Once I’ve done all that, I’ll re-assess and decide if there’s more I need to do to feel like I can say that I’ve learned the language to a reasonable degree.
Oh, and I’ve been occasionally hanging out on #haskell. I’m really impressed with how friendly and helpful the people there are. IRC that’s actually useful. Who knew it existed?
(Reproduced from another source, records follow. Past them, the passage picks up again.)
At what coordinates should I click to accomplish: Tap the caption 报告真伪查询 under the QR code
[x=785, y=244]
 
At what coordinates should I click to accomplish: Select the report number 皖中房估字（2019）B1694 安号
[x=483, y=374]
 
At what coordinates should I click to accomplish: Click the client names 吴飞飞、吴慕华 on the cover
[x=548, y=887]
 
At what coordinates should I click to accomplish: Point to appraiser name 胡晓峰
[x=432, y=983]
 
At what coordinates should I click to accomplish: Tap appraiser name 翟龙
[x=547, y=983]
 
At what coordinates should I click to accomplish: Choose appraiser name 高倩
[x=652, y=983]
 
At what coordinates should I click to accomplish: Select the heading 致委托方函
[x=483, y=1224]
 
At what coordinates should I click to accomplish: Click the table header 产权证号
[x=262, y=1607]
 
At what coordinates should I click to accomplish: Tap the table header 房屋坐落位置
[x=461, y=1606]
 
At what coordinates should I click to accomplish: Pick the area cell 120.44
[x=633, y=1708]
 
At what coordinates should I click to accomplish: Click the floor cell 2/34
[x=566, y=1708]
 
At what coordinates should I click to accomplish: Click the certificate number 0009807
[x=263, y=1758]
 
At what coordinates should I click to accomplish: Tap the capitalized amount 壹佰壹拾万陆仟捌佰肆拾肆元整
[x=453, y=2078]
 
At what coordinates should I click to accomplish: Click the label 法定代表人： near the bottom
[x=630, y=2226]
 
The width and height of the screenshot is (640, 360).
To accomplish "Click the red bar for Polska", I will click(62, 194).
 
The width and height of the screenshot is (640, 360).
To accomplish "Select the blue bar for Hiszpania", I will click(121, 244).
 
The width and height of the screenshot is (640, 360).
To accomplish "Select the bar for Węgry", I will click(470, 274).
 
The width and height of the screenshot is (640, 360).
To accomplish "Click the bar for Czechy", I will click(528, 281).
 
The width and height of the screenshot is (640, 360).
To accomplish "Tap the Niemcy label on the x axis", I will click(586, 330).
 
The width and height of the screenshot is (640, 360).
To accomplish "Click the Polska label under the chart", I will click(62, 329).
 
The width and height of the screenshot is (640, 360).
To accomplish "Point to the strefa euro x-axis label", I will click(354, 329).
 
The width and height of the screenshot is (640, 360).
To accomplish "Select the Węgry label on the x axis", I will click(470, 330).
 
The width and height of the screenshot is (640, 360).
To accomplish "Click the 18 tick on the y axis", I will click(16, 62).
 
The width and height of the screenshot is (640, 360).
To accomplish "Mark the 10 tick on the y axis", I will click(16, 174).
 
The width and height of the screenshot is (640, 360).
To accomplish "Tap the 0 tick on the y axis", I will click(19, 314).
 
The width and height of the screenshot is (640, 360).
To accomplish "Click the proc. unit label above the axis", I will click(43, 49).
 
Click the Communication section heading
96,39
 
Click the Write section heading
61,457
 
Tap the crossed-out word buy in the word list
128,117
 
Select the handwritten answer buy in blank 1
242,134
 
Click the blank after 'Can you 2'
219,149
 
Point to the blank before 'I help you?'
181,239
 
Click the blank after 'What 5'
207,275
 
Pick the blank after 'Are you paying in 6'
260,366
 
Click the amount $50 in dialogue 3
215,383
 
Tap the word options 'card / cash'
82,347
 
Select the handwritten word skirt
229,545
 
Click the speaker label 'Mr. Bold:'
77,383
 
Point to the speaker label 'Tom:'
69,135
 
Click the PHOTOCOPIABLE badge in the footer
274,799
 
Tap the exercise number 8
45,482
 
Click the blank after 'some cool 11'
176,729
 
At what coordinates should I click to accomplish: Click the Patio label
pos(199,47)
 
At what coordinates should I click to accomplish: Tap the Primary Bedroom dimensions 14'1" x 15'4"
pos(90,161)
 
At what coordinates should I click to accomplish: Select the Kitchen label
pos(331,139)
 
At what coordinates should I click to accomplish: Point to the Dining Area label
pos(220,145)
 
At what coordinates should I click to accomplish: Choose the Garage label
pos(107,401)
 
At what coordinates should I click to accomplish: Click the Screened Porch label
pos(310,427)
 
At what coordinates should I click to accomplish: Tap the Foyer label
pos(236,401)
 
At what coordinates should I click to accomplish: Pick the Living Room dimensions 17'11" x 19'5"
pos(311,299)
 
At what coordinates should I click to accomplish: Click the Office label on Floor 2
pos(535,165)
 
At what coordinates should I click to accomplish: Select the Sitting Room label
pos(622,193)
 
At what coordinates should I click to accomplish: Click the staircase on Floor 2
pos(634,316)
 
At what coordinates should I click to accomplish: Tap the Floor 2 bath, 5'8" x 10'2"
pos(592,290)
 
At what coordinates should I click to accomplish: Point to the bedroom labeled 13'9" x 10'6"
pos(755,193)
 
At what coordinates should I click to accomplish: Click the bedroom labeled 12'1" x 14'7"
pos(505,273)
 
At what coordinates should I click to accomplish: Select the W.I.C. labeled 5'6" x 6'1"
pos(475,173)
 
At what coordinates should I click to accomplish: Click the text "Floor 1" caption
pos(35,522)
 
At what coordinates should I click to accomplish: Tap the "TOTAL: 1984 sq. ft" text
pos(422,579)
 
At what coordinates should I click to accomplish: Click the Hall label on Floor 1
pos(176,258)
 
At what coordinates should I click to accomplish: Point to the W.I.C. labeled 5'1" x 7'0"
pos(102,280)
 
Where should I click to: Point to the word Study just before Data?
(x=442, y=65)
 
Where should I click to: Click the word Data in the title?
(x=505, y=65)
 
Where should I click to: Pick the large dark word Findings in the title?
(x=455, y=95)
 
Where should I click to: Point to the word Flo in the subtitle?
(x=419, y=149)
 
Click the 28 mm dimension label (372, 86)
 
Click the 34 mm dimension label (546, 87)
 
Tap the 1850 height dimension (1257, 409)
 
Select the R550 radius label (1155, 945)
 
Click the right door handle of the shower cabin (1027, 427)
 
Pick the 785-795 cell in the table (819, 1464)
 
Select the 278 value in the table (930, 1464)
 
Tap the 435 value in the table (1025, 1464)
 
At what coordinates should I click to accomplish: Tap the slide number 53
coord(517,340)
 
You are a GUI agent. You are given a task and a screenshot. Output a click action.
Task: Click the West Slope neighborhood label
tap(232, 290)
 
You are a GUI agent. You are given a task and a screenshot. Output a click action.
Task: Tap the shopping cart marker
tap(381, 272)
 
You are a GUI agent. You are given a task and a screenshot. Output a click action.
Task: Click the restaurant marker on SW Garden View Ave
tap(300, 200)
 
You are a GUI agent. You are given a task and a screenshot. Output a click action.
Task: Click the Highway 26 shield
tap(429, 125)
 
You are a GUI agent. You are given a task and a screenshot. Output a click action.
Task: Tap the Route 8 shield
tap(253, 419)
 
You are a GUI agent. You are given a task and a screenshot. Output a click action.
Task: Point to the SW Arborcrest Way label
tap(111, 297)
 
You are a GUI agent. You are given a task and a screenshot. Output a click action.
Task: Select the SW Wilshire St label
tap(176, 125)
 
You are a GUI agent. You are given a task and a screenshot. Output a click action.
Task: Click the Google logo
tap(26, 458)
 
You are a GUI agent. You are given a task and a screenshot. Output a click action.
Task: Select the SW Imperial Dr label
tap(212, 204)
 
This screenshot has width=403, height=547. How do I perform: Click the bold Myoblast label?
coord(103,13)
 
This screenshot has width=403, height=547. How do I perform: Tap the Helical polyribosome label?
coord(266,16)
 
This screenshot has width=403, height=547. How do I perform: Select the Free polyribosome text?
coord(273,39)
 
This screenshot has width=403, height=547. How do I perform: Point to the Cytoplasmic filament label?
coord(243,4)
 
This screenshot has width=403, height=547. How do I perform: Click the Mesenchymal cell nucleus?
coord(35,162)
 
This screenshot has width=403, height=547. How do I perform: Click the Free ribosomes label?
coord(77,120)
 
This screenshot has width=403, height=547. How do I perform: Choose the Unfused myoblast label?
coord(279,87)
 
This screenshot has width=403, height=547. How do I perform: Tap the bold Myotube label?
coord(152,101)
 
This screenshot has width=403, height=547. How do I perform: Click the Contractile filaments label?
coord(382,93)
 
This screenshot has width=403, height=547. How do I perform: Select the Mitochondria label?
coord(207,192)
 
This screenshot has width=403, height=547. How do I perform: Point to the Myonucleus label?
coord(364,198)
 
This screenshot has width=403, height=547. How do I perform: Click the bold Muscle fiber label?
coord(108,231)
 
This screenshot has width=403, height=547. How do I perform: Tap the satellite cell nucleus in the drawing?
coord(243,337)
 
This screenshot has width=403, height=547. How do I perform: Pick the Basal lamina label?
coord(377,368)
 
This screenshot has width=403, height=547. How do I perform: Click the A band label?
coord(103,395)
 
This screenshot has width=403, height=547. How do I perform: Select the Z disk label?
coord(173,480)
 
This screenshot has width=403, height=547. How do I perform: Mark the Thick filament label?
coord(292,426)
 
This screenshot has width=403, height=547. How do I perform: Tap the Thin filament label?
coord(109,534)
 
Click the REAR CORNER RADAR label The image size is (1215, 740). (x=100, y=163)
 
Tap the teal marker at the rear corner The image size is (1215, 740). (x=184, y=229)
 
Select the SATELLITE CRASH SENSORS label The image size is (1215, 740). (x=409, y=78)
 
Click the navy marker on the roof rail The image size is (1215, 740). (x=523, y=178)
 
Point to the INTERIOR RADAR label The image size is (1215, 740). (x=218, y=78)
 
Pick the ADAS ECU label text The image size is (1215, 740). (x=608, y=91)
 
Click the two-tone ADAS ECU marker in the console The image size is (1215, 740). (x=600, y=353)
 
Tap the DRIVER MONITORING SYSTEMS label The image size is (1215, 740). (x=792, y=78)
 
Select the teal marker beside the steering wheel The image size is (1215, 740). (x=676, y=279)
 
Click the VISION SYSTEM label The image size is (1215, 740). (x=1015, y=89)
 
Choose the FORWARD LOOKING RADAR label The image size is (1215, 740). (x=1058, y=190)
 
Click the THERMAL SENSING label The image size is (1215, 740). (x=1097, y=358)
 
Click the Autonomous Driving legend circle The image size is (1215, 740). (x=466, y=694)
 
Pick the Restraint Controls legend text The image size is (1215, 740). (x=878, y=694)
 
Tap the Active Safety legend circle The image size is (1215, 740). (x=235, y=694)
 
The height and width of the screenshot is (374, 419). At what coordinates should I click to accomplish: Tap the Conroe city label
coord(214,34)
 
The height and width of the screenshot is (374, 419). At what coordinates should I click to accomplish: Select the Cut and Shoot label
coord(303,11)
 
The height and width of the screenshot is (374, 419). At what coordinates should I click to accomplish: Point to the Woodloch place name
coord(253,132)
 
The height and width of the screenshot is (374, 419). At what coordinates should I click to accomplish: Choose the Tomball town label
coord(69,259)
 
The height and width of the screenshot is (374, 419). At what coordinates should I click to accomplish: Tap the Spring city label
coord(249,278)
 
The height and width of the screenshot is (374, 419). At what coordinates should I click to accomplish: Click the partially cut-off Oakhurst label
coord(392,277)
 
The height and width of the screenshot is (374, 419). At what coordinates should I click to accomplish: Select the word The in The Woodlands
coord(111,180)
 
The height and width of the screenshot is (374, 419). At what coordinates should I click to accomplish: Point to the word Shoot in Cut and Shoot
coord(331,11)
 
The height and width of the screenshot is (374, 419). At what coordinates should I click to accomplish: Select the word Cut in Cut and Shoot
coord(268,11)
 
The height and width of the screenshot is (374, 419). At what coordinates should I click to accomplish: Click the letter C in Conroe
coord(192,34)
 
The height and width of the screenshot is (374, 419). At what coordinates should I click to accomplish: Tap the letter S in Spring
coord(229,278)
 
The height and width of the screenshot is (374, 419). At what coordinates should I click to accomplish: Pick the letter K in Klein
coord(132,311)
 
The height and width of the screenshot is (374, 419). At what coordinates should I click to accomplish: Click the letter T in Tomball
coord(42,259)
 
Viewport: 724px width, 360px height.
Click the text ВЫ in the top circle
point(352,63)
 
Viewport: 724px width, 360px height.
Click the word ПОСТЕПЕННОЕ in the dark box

2007-02-12 18:20 in /tech/haskell
I’ve spent a modest amount of time in the last week starting to learn Haskell. Basically, I’ve read about half of A Gentle Introduction to Haskell and bits of various other tutorials, and I’ve coded solutions to the first 20 of 99 Haskell Problems, and completed Lab 1 of Caltech CS 11: Haskell Track. So far, nothing has been particularly strenuous. Actually, the toughest thing was figuring out how to address the problem of GHCI refusing to print my user-defined datatypes (and, as I was writing this and flipping through other materials, I realized that I did this the hard way, which is good because I was going to complain bitterly about it otherwise).
Some random thoughts and observations:
Ints— This makes me sad
- I really like the property of the ML family of languages that almost all the time, once your code compiles, it runs correctly (assuming you actually understand the problem you’re trying to solve).
- I’m still a little unclear on the best way to unit test Haskell code. I haven’t found a good tutorial on this yet. I’m also a little annoyed that there’s no haddock for HUnit. It seems like a real sign of immaturity in a language to ship something in the standard distribution with no documentation.
- Soon, I should start reading one of the actual books about the language, but I haven’t decided which yet. Also, I need to come up with some real-life problems to try solving with Haskell, to get a better feel for its practical strengths and weaknesses.